> Given information:

= = =

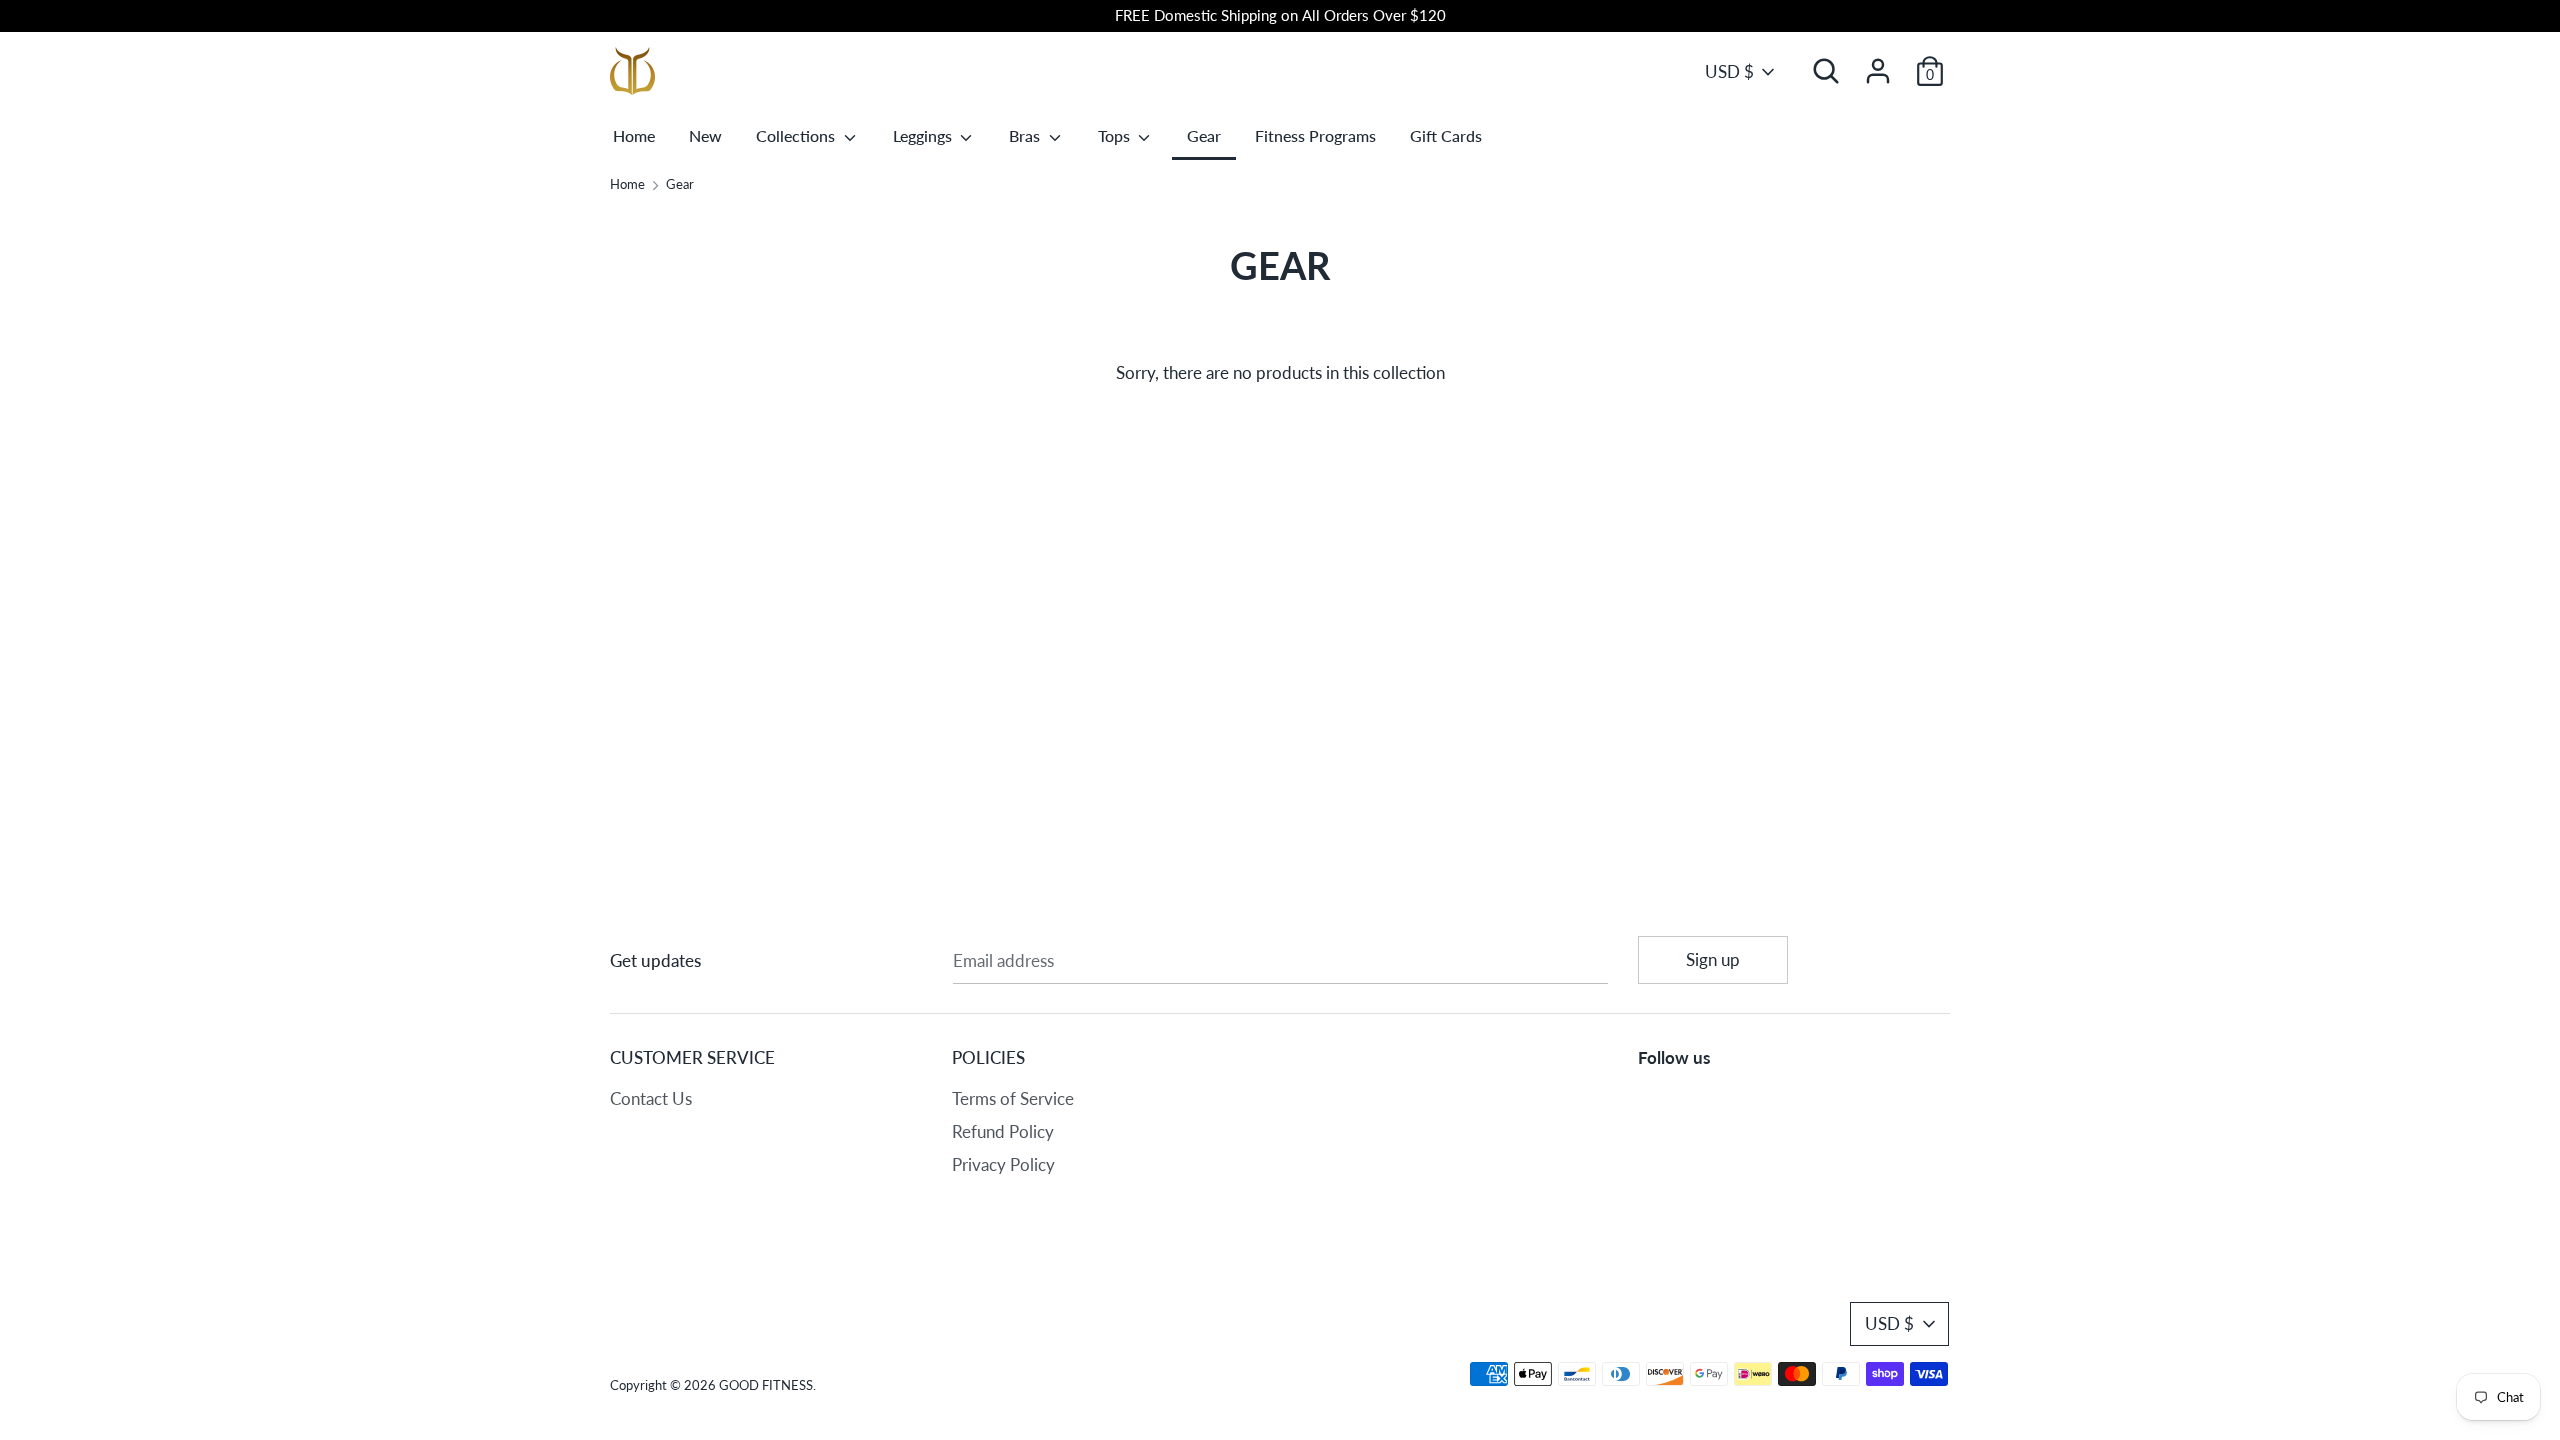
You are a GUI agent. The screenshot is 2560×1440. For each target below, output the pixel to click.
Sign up (1713, 959)
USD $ (1729, 71)
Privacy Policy (1003, 1164)
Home (634, 135)
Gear (1204, 135)
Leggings (924, 135)
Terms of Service (1013, 1098)
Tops (1116, 135)
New (705, 135)
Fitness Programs (1315, 135)
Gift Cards (1446, 135)
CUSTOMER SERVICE (692, 1057)
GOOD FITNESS (766, 1385)
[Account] (1878, 64)
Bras (1026, 135)
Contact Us (651, 1098)
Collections (797, 135)
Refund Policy (1003, 1131)
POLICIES (988, 1057)
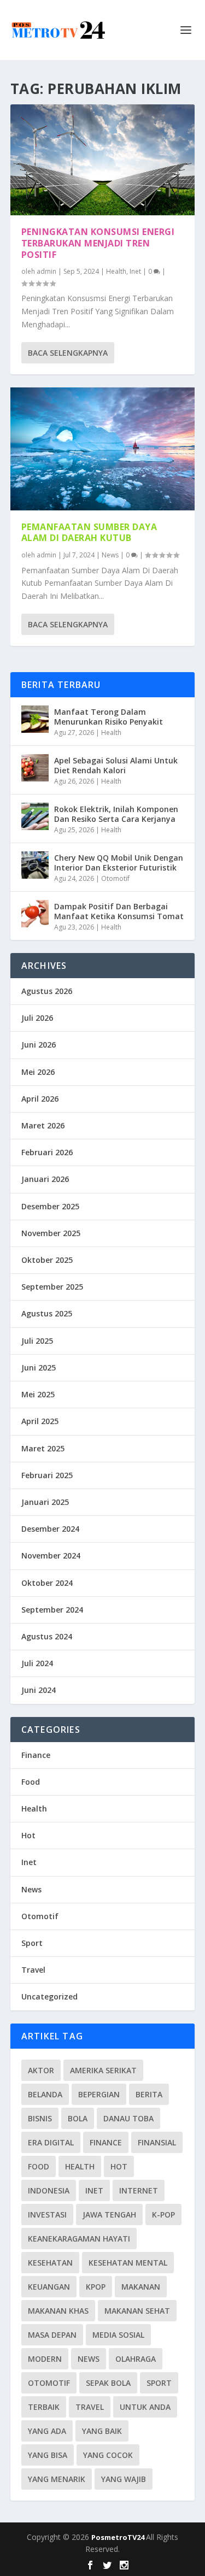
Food (30, 1782)
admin (46, 271)
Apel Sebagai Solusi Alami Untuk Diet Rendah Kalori (116, 765)
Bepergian (99, 2094)
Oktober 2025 (47, 1260)
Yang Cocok (108, 2455)
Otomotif (115, 878)
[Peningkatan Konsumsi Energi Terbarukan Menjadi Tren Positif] (102, 159)
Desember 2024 (50, 1529)
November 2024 (50, 1555)
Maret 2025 (43, 1448)
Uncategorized (49, 1996)
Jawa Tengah (109, 2214)
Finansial (157, 2142)
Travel (33, 1970)
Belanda (45, 2094)
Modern (45, 2359)
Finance (35, 1755)
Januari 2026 (45, 1179)
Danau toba (128, 2118)
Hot (28, 1835)
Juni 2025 (38, 1367)
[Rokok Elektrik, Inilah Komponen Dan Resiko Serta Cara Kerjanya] (35, 816)
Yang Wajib (123, 2479)
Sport (32, 1943)
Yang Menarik (56, 2479)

= = =

> Problem to work on:
Give back, unchanged, the line that holds "Hot (28, 1835)" along with all lines after it through the last line above.

> Answer space:
Hot (28, 1835)
Juni 2025 (38, 1367)
[Rokok Elektrik, Inilah Komponen Dan Resiko Serta Cara Kerjanya] (35, 816)
Yang Wajib (123, 2479)
Sport (32, 1943)
Yang Menarik (56, 2479)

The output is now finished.